Ayrıca Çeçenlerin sürgüne gönderilmesinden sonra onlardan
boşalan yerlere Kumuklar yerleştirilmiş, Kumukların boşalttığı
alanlara da Avarlar
konuşlandırılmıştı. Çeçenlerin sürgünden dönüsü ve SSCB'nin
dağılması bu ekilebilir alanların paylaşımında sorun
yaşanmasına ortam yaratmıştır (Kumuk, 2004: 300; Falkowski,
2007:48). Bu durum ovalarda yasayan Kumuklarla dağlardan göç
eden Avar, Dargı, Lak ve Lezgiler arasında toprak paylaşımı
yüzünden problem ve çatışmaların ortaya çıkmasına sebep
olmuştur.
Ayrıca Dağıstan’ın başkenti Mahaçkala'da Avarların ve
Dargıların baskın nüfus olması idari konularda onları
avantajlı konuma getirmiştir. Laklarında onlarla birleşmesi
sonucu oluşturdukları etno-politik birlik Dağıstan'da egemen
bir tabaka oluşturmuş bu da Kumuk, Lezgi ve Avar-Dargi-Lak
koalisyonu arasında ciddi etnik çatışma potansiyeli
doğurmuştur
(Kumuk, 2004: 300; Tavkul, 2002: 152).
Ayrıca doğalgaz kaynaklarından faydalanma konusunda da bölge
halkları arasında sorun çıkma potansiyeli mevcuttur (Kumuk,
2004: 301).
8. yüzyıldan beri güçlü bir şekilde kök salmış İslam ve bunun
bütünleştirici gücü şimdilik daha kötü olayların meydana
gelmesini engellemektedir (Tavkul, 2002:150;..., 1998).

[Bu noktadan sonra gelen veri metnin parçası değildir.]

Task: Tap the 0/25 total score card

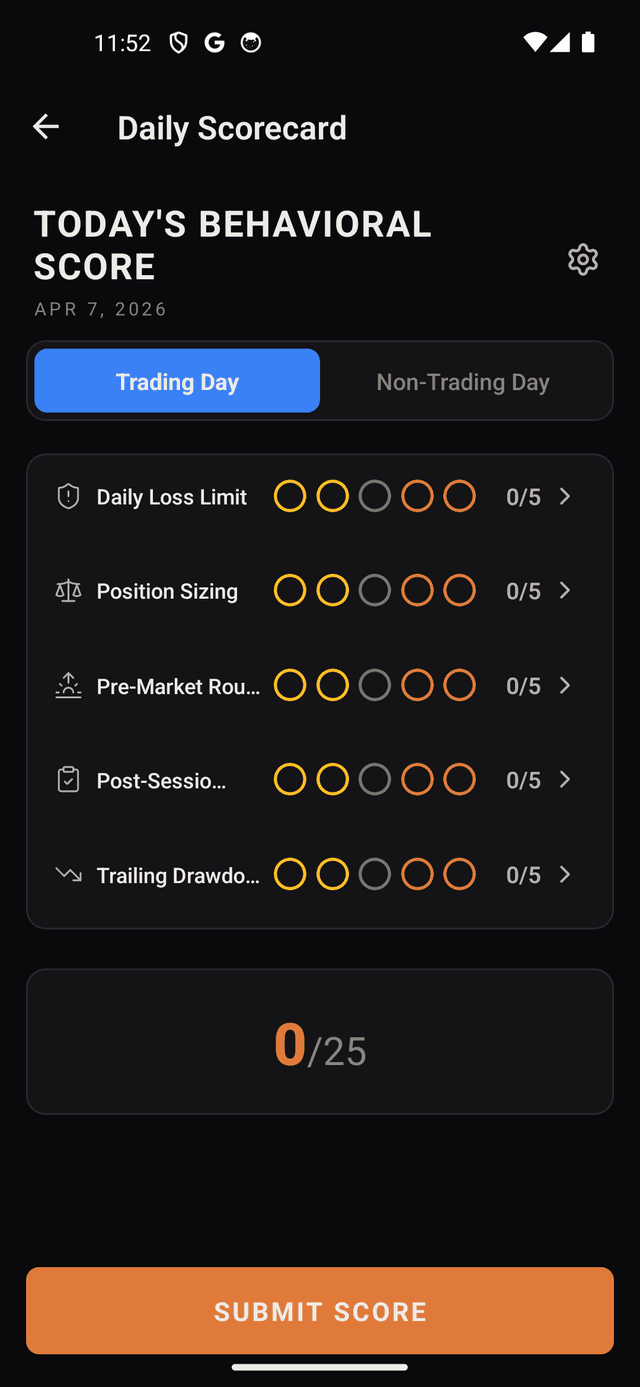Action: click(320, 1041)
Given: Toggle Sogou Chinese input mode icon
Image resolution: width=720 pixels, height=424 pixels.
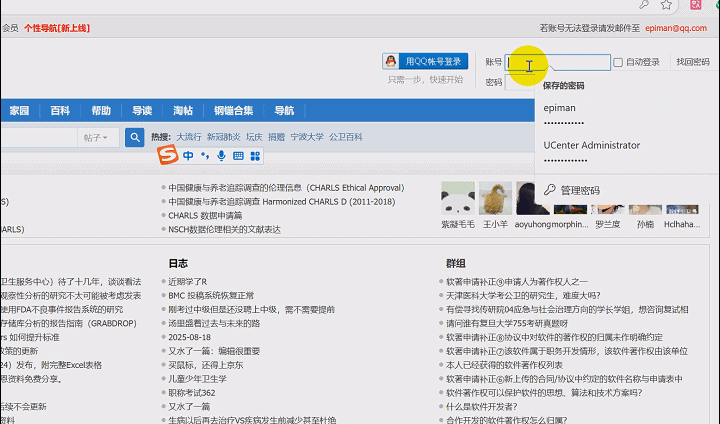Looking at the screenshot, I should (188, 155).
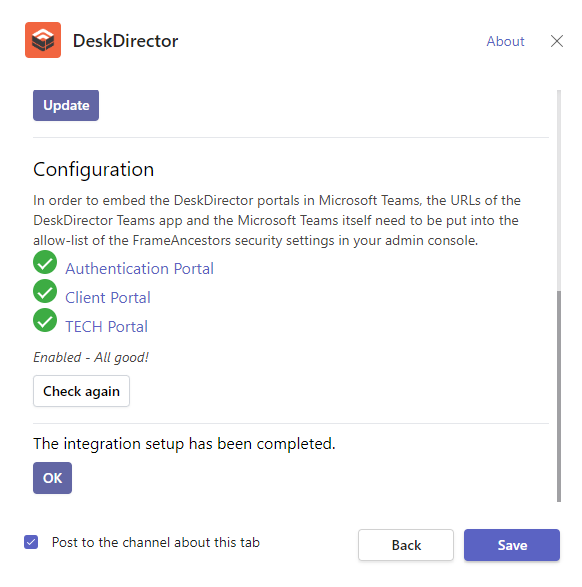Open the Client Portal link
This screenshot has width=582, height=587.
108,298
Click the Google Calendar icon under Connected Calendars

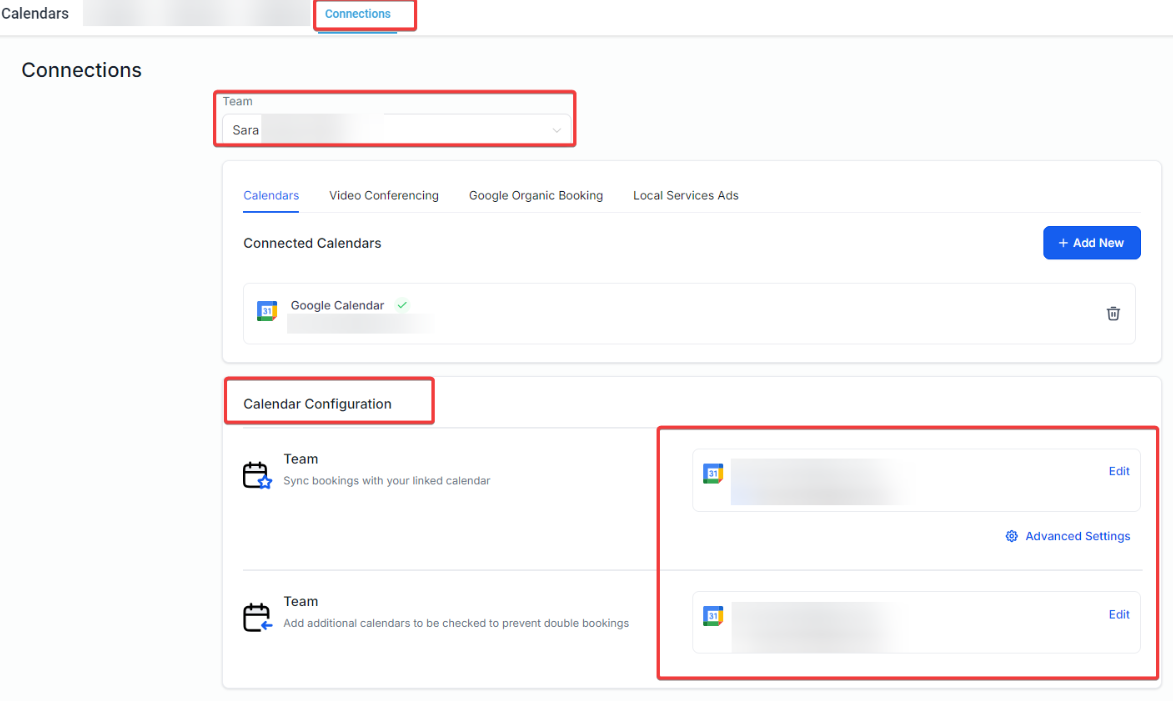tap(267, 311)
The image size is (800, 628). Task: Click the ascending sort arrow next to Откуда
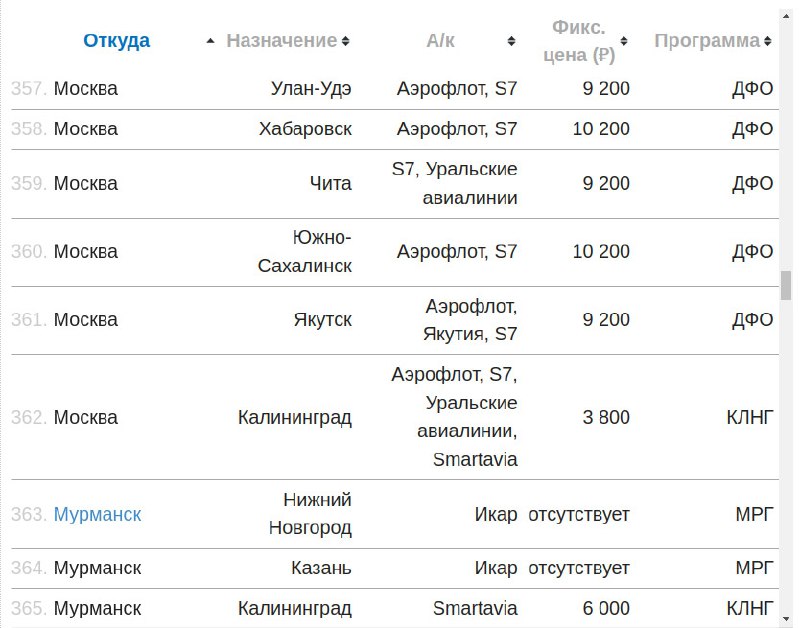[210, 41]
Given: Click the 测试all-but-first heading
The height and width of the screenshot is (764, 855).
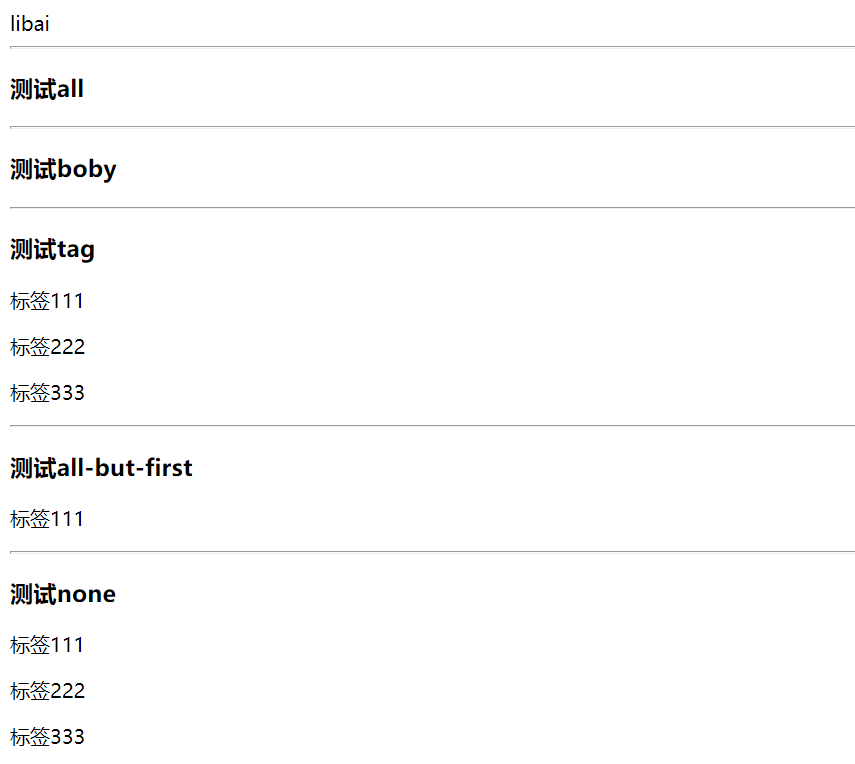Looking at the screenshot, I should click(101, 468).
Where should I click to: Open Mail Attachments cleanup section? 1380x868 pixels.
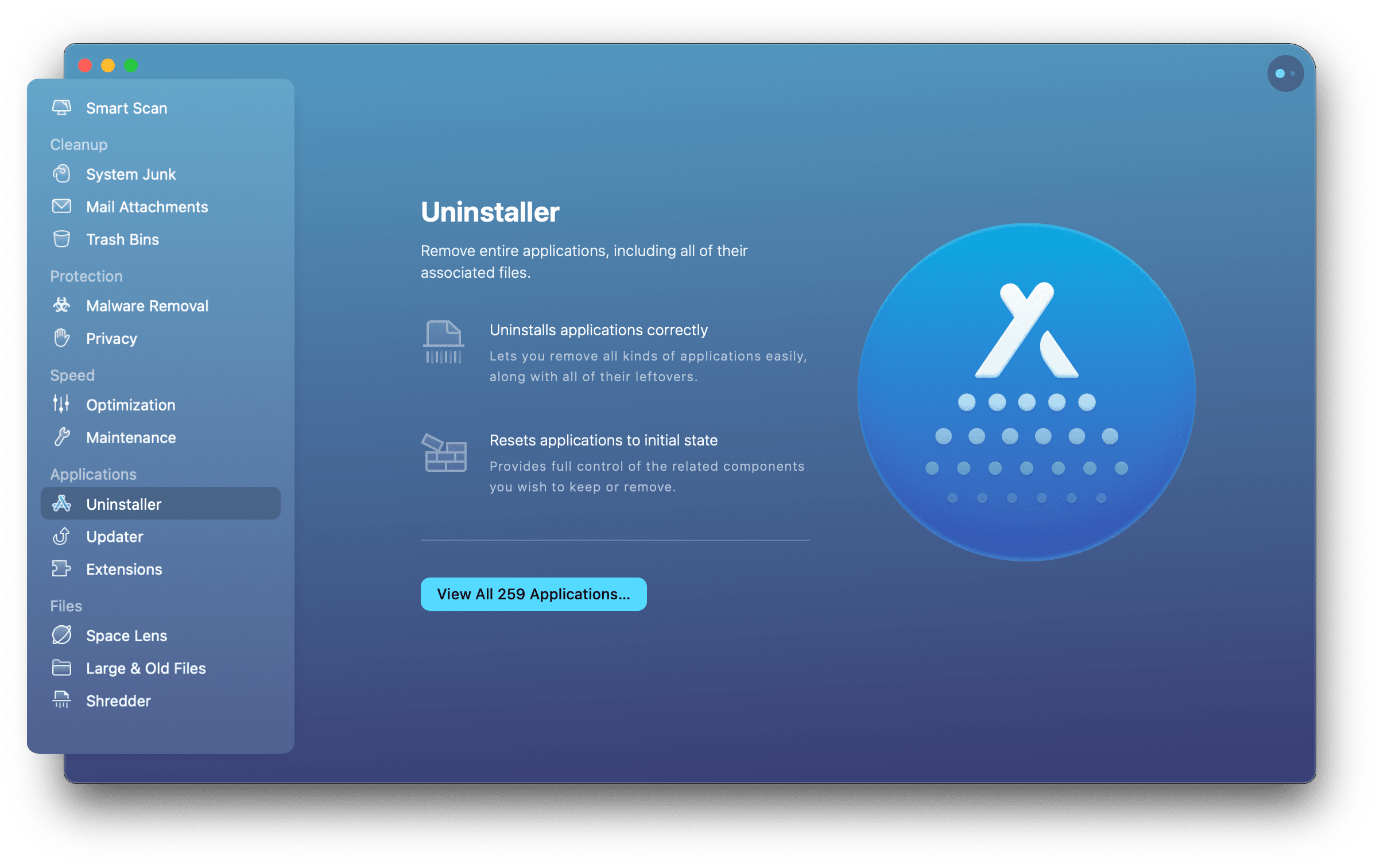146,207
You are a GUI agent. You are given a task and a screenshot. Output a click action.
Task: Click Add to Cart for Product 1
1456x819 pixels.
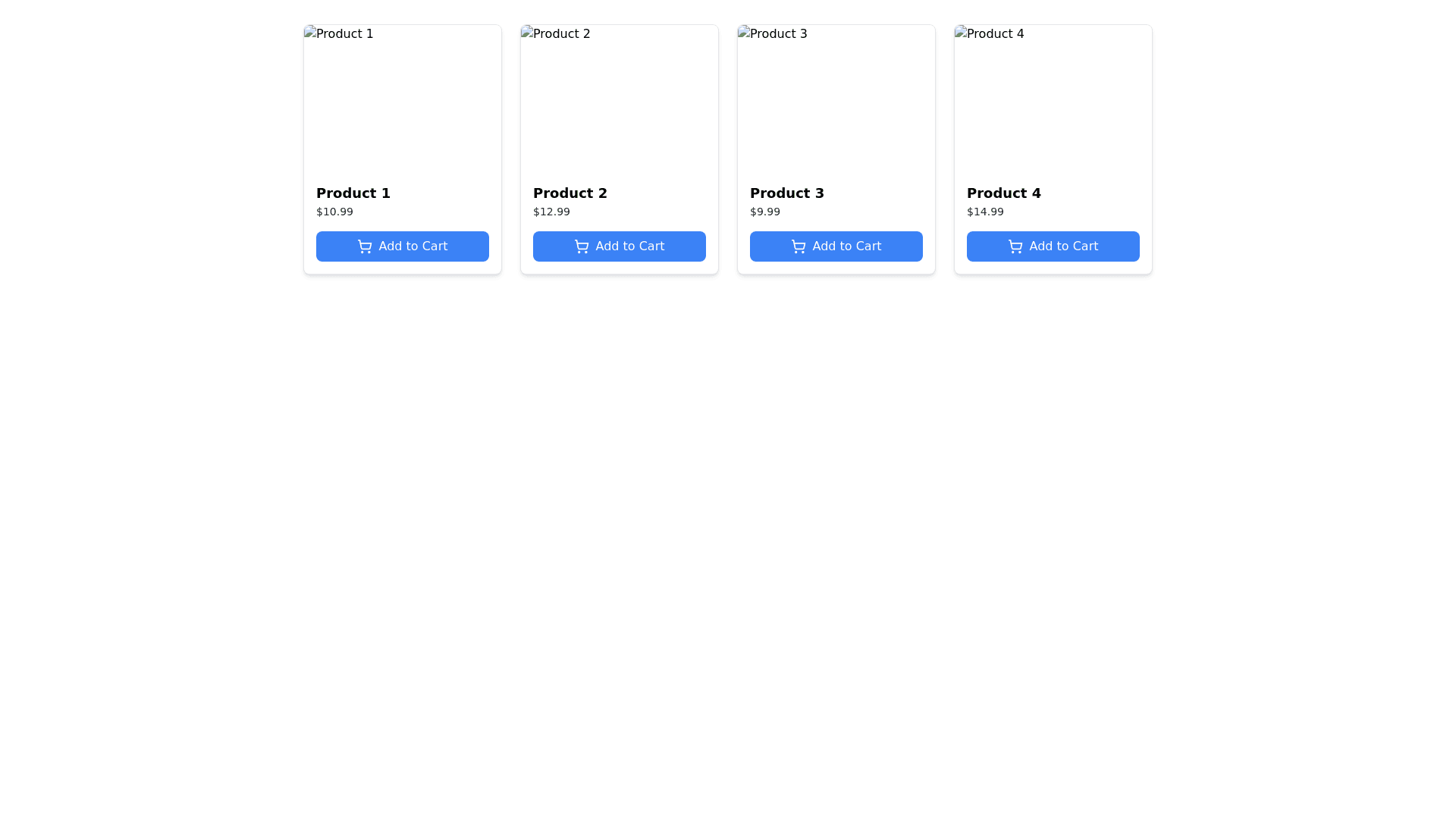(x=402, y=246)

Oset-İngus çatışmasının tarihine baktığımızda, eski
tarihlerden beri Terek nehrinin sağ tarafında İnguşlar’ın, sol
tarafında ise Osetlerin yasadığını görmekteyiz (...,1998).
1936 yılında Vladikavkaz şehrinin ortasından geçen Terek
ırmağının sol tarafı Kuzey Osetya’ya, sağ tarafı da İnguşlara
ait olacak şekilde şehir ikiye bölünmüştür (Tavkul,2002: 85).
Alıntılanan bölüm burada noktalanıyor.